> [Task goal]
Repeat every entry in full. Match each line exactly.

> [Provided data]
•••

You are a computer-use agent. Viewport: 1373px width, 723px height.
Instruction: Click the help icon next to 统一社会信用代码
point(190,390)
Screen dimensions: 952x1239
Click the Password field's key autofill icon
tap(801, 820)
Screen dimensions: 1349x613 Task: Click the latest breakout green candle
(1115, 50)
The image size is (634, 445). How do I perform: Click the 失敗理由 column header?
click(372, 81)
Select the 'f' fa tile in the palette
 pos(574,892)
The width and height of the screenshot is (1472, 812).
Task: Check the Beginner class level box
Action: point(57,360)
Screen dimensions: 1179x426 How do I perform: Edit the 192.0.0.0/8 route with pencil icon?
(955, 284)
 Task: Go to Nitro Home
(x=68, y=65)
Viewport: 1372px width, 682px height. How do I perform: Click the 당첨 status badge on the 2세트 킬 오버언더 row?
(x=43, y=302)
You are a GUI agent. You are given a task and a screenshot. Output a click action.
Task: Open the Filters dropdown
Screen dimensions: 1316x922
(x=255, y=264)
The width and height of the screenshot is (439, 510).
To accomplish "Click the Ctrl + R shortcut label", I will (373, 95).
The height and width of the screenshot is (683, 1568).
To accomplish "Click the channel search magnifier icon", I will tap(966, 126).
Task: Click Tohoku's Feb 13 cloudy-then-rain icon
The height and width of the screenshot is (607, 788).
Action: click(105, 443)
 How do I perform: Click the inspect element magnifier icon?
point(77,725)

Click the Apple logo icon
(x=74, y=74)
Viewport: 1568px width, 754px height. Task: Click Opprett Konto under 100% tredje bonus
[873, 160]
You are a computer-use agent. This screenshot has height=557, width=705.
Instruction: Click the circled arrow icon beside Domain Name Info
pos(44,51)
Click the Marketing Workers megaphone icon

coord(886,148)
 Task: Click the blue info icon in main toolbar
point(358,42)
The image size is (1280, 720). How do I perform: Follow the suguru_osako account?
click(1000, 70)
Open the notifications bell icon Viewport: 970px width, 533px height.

•••

> [Solution to the problem]
You are a computer-use agent. Viewport: 1373px width, 723px height.
Instruction: Click the help icon next to 统一社会信用代码
point(190,390)
Screen dimensions: 952x1239
Click the Password field's key autofill icon
tap(801, 820)
Screen dimensions: 1349x613 Task: Click the latest breakout green candle
(1115, 50)
The image size is (634, 445). How do I perform: Click the 失敗理由 column header?
click(372, 81)
Select the 'f' fa tile in the palette
 pos(574,892)
The width and height of the screenshot is (1472, 812).
Task: Check the Beginner class level box
Action: point(57,360)
Screen dimensions: 1179x426 How do I perform: Edit the 192.0.0.0/8 route with pencil icon?
(955, 284)
 Task: Go to Nitro Home
(x=68, y=65)
Viewport: 1372px width, 682px height. How do I perform: Click the 당첨 status badge on the 2세트 킬 오버언더 row?
(x=43, y=302)
You are a GUI agent. You are given a task and a screenshot. Output a click action.
Task: Open the Filters dropdown
Screen dimensions: 1316x922
(x=255, y=264)
The width and height of the screenshot is (439, 510).
To accomplish "Click the Ctrl + R shortcut label", I will (373, 95).
The height and width of the screenshot is (683, 1568).
To accomplish "Click the channel search magnifier icon", I will tap(966, 126).
Task: Click Tohoku's Feb 13 cloudy-then-rain icon
The height and width of the screenshot is (607, 788).
Action: click(105, 443)
 How do I perform: Click the inspect element magnifier icon?
point(77,725)

Click the Apple logo icon
(x=74, y=74)
Viewport: 1568px width, 754px height. Task: Click Opprett Konto under 100% tredje bonus
[873, 160]
You are a computer-use agent. This screenshot has height=557, width=705.
Instruction: Click the circled arrow icon beside Domain Name Info
pos(44,51)
Click the Marketing Workers megaphone icon

coord(886,148)
 Task: Click the blue info icon in main toolbar
point(358,42)
The image size is (1280, 720). How do I perform: Follow the suguru_osako account?
click(1000, 70)
Open the notifications bell icon Viewport: 970px width, 533px height.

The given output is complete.